Le lendemain, il engagea un serviteur indiqué par l'aubergiste. À l'aube, Saûl de Tarse, qui surprit le tenancier par son esprit déterminé, se mit en route vers la célèbre ville située dans une oasis en plein désert.
Aux premières heures du jour, sortirent des portes de Damas deux hommes modestement habillés qui marchaient devant un petit chameau chargé des provisions nécessaires.
Saûl voulut à tout prix partir ainsi, à pied, afin d'initier la vie pleine de rigueur qui lui serait grandement bénéfique plus tard. Il ne voyagerait plus en sa capacité de docteur de la Loi entouré de serviteurs, mais comme disciple de Jésus, astreint à ses idéaux. De ce fait, il se dit qu'il était préférable de voyager comme un bédouin pour apprendre à toujours compter sur ses propres forces. Sous la chaleur harassante du jour, sous les bénédictions rafraîchissantes du crépuscule, sa pensée était fixée sur celui qui l'avait appelé au monde à une vie nouvelle. Les nuits du désert, quand le clair de lune remplit de rêve la désolation du paysage mort, sont touchées d'une mystérieuse beauté. Sous la coupe de quelque dattier solitaire, le converti de Damas profitait du silence pour se plonger dans de profondes méditations. Le firmament étoile détenait maintenant pour son esprit, des messages réconfortants et permanents. Il était convaincu que son âme avait été conduite à de nouveaux horizons, parce qu'à travers toutes les choses de la nature, il semblait recevoir la pensée du Christ qui parlait affectueusement à son cœur.
LE TISSERAND
Bien qu'habitués au spectacle permanent de l'arrivée d'étrangers dans la ville vu sa situation privilégiée dans le désert, les passants de Palmyre avaient remarqué, avec intérêt, le passage de ce bédouin suivi d'un humble serviteur qui tirait un misérable chameau haletant de fatigue. Ils avaient bien évidemment reconnu son profil juif aux traits caractéristiques de son visage et à l'énergie calme qui transparaissait de son regard.

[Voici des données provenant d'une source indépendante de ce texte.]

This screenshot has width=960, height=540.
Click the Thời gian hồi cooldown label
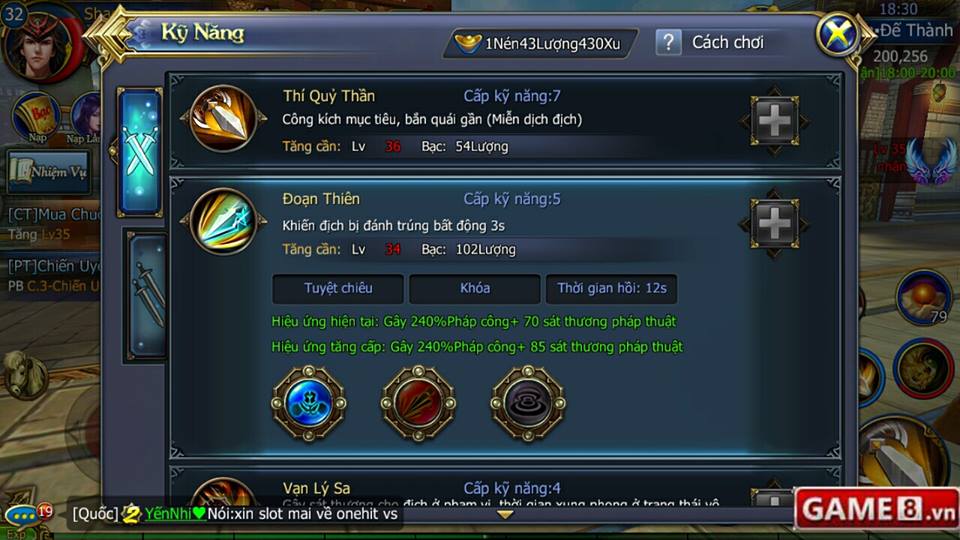[x=612, y=288]
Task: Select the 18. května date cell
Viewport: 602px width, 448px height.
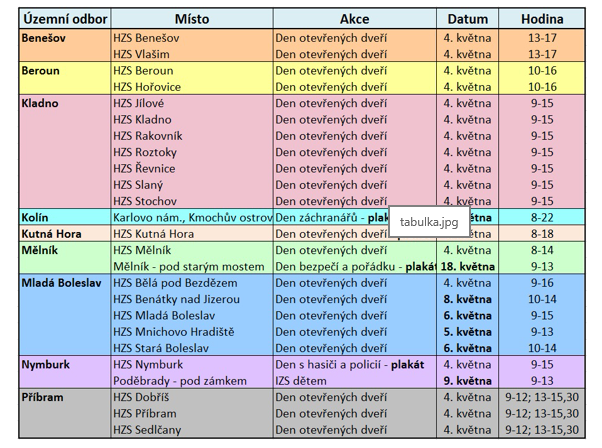Action: (x=467, y=266)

Saûl, quant à lui, avançait d'un air indifférent comme s'il vivait dans ce scénario depuis longtemps.
Informé du fait que le frère de son ancien maître était un commerçant des plus connus et bien nanti de surcroît, il n'eut pas de difficultés à obtenir des informations auprès d'un patricien qui lui indiqua sa résidence.

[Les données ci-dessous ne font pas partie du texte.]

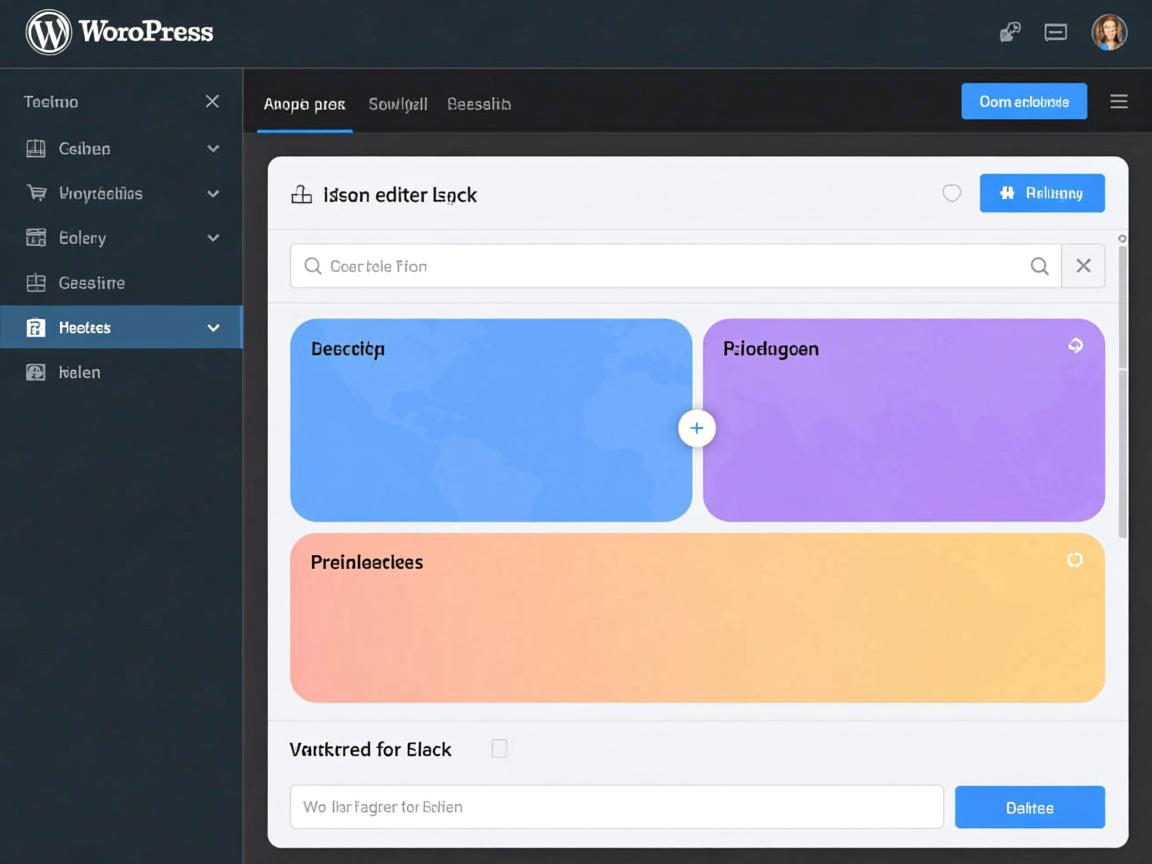The width and height of the screenshot is (1152, 864).
Task: Click the key tool icon in header
Action: (x=1010, y=32)
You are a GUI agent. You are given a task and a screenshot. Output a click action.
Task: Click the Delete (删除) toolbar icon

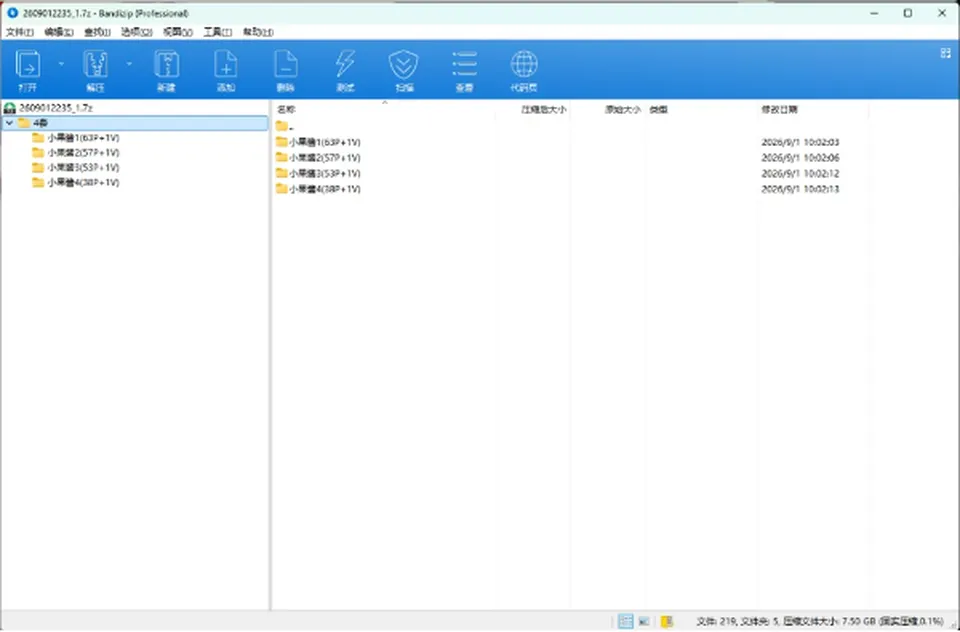(285, 70)
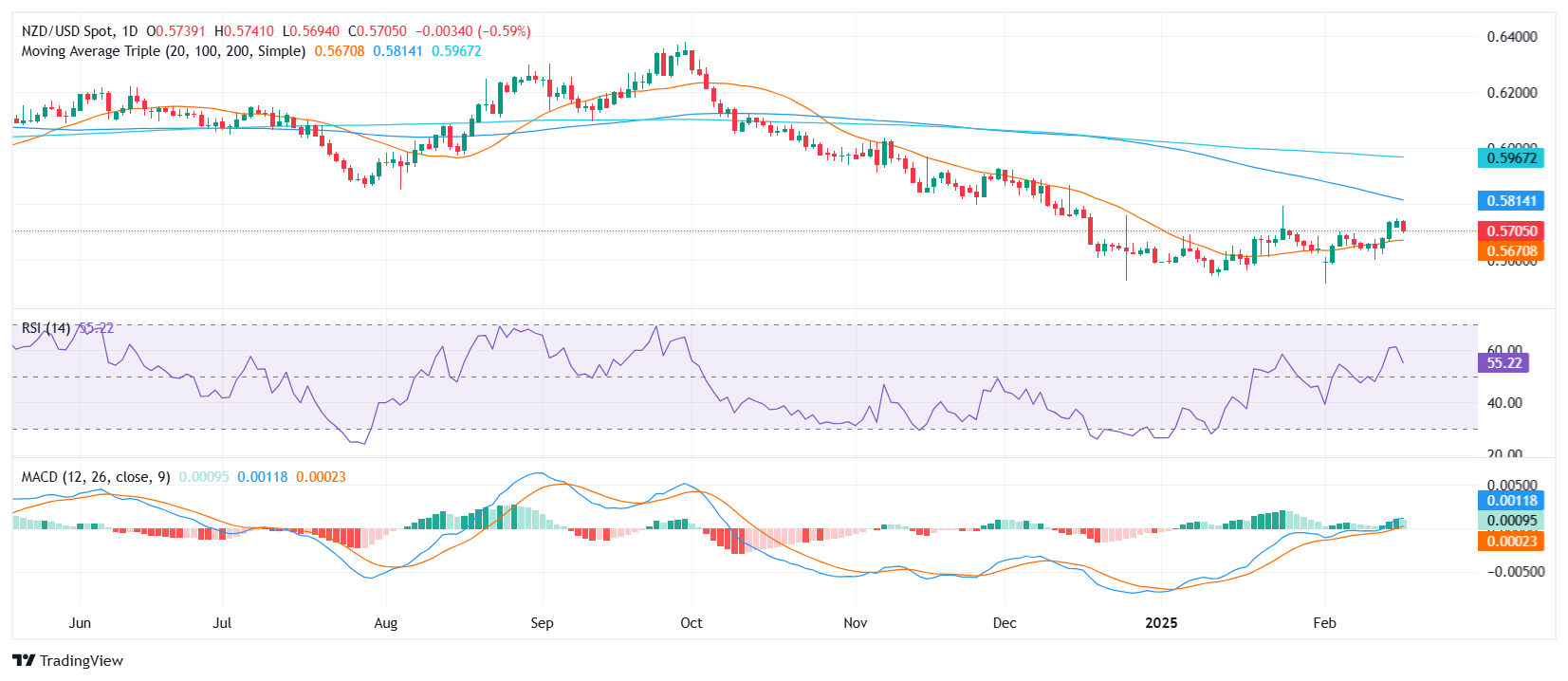Click the Jun label on time axis
Image resolution: width=1568 pixels, height=681 pixels.
pos(80,623)
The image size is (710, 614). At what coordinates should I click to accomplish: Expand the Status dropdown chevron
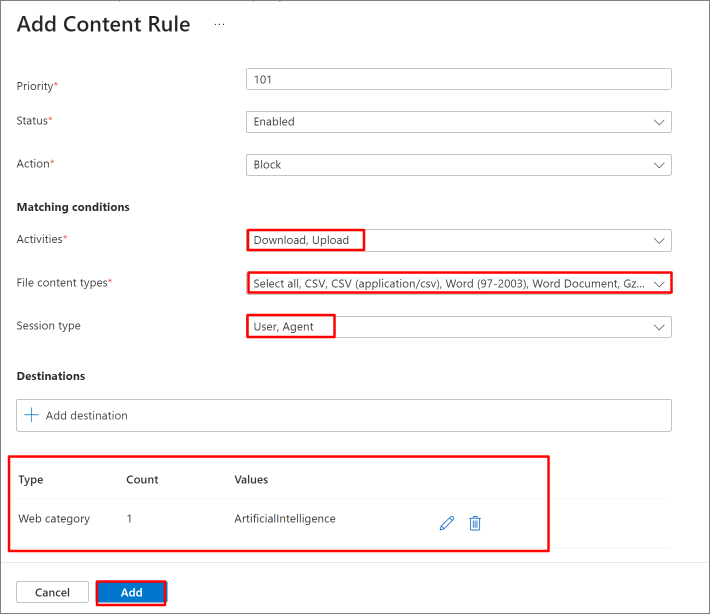[x=659, y=122]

Il s'arrêta dans une auberge ordinaire pour SEremettre des fatigues du voyage et consulta sa bourse pour organiser son séjour. L'argent s'épuisait, il aurait à peine de quoi rémunérer son compagnon dévoué qui avait été un ami fidèle pendant ce dur voyage. Après s'être informé de la quantité à payer, il constata qu'il n'aurait pas assez pour tout régler et lui dit avec humilité :
Juda, actuellement, je n'ai pas assez pour mieux récompenser les services que tu m'as rendus. Néanmoins, je te donne la moitié de ce que je te dois et le chameau en plus en guise de paiement pour le reste.
Le serviteur lui-même fut ému par le ton humble de cette proposition.